VA and 11,000 Nurses Reach Impasse as Secretary Rejects Negotiated Contract Proposal
Robert Wilkie raises hundreds of objections, which the union will challenge in court.
A group of 11,000 nurses at the Veterans Affairs Department has reached an impasse with the agency over its collective bargaining agreement, as the Trump administration has declined to sign off on a contract proposal structured by a third-party arbitrator and the department’s own negotiators.
VA Secretary Robert Wilkie disapproved of the agreement with the National Nurses Union. An arbitrator designated by the Federal Service Impasses Panel proposed the contract after VA and the union negotiated for more than two years. Most of the provisions of that proposal stemmed directly from those negotiations, while the arbitrator plugged in the gaps on the remaining areas of disagreements.
Wilkie took issue with more than 350 provisions of the proposed contract, citing sections of VA statute that prohibit the department from negotiating over clinical competence, compensation or direct patient care issues. The nurses union said his position did not pass muster, as 75 percent of the disputed provisions were accepted under the last bargaining agreement struck in 2012. Corey Lanham, the union’s VA division director, said Wilkie raised issues with clauses including scheduling practices, timelines for employees to transfer when they accept new jobs and the time VA has to correct errors in nurses’ paychecks.
Issues such as those have no relation to direct patient care, Lanham said, and Wilkie had therefore “broadly overstepped his statutory authority.” Wilkie is only permitted by law to strike down an agreement between the union and the department if it contains illegal provisions. The nurses union will challenge the secretary’s actions in a forthcoming district court suit, while also seeking remediation on some provisions of the contract through the Federal Labor Relations Authority.
Curt Cashour, a VA spokesman, said “multiple provisions” of the contract violated laws, rules and regulations, leading to Wilkie’s disapproval.
“VA is committed to reaching an agreement that puts veterans and VA beneficiaries first,” Cashour said, “and we will continue working with NNU to do just that.”

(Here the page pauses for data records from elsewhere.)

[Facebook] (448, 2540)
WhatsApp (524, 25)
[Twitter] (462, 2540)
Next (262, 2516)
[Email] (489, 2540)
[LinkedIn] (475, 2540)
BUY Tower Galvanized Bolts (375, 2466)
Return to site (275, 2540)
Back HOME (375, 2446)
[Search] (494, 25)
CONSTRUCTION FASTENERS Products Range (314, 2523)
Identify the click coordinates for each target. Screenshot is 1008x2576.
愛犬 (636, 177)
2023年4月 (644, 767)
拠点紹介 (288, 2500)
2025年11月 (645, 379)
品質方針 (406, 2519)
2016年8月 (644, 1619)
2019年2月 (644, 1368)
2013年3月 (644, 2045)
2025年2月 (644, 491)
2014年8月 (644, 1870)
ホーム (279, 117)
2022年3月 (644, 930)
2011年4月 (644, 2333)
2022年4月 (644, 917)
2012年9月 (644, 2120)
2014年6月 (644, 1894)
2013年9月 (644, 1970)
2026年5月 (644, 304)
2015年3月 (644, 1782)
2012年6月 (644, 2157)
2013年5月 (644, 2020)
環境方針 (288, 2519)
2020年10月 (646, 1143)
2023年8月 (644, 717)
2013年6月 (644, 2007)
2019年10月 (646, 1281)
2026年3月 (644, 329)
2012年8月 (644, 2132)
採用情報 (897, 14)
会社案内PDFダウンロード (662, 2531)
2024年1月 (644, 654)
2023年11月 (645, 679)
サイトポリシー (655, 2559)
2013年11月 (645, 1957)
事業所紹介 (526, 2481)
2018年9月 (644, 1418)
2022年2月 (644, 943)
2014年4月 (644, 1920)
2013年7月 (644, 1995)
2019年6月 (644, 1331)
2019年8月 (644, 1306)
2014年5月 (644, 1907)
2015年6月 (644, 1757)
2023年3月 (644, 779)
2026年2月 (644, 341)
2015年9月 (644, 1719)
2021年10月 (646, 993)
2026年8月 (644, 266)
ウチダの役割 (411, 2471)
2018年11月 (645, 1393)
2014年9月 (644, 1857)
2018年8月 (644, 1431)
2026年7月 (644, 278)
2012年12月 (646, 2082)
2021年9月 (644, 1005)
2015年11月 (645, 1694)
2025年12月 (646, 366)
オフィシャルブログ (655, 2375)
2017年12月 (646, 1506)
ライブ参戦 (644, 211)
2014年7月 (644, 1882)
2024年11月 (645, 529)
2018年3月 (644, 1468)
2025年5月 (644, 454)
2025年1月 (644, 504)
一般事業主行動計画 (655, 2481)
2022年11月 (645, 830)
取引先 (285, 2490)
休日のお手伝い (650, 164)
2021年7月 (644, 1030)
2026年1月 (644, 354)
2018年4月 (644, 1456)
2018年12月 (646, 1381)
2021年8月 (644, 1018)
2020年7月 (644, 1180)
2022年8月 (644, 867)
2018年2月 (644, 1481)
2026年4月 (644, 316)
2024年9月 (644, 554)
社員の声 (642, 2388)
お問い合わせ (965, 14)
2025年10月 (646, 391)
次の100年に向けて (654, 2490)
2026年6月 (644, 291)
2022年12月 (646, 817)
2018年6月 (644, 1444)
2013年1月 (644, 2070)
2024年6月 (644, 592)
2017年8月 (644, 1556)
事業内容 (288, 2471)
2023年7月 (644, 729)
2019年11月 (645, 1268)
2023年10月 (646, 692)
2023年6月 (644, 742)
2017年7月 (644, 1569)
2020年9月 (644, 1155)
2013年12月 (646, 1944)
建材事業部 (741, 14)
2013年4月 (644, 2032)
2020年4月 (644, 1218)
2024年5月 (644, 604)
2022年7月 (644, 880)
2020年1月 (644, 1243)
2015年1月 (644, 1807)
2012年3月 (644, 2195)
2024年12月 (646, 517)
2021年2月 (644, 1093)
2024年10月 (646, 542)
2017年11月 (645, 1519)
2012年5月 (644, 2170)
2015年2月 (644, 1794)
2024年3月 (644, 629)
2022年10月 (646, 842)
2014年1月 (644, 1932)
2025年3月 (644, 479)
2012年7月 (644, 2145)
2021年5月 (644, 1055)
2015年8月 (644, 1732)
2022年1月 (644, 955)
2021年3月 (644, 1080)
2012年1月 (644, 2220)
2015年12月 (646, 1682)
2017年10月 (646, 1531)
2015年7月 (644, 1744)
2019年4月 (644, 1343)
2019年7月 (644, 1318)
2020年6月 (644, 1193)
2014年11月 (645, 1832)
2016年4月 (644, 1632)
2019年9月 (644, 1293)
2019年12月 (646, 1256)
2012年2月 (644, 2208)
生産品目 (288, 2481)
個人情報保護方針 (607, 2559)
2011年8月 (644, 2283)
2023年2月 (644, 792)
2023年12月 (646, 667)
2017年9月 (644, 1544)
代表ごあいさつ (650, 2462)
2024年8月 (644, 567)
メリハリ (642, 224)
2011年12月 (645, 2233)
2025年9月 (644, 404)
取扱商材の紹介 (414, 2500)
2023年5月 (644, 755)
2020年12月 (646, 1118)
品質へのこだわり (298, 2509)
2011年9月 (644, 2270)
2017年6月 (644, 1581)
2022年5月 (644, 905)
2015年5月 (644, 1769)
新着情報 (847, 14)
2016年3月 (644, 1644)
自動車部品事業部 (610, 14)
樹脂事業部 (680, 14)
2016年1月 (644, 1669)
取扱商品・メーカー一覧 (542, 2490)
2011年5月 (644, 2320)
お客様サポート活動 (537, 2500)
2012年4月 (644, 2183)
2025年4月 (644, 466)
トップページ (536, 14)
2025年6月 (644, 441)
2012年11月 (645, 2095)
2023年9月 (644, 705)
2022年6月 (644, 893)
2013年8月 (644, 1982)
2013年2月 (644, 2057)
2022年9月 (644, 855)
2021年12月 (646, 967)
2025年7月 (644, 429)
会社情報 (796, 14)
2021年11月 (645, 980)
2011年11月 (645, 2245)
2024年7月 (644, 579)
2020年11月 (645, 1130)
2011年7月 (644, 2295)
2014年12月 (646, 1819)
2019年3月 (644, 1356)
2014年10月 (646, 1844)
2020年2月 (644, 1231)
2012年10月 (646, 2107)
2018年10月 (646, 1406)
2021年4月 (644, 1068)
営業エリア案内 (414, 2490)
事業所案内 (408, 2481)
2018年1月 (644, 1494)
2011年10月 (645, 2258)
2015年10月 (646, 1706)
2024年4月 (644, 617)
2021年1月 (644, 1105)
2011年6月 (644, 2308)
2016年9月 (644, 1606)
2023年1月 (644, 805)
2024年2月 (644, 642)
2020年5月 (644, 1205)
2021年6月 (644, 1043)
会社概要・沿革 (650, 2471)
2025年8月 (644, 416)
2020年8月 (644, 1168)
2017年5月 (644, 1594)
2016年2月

By trying to place so much of the contract in a restricted category, Lanham said VA was essentially attempting to end collective bargaining for the nurses his union represents. Earlier this year, VA curbed the use of official time—the practice by which federal employees conduct representational activities while on the clock in their government offices—for its employees and unilaterally revoked provisions of its CBA with the American Federation of Government Employees, which represents 230,000 VA employees. The department was later forced to roll back those changes after a federal court struck down most of the provisions of the executive orders President Trump issued that led to their implementation.
“This is a continuation of this administration’s anti-union animus,” Lanham said.
The union’s challenges will likely take at least a year to wind through federal court and FLRA. In the meantime, the existing bargaining agreement will remain in effect. Lanham called the scope of Wilkie’s objections unprecedented, but said previous, smaller-scale efforts to move issues off the bargaining table have been rejected by FLRA and in court.
The 11,000 nurses NNU represents work at 23 VA hospitals.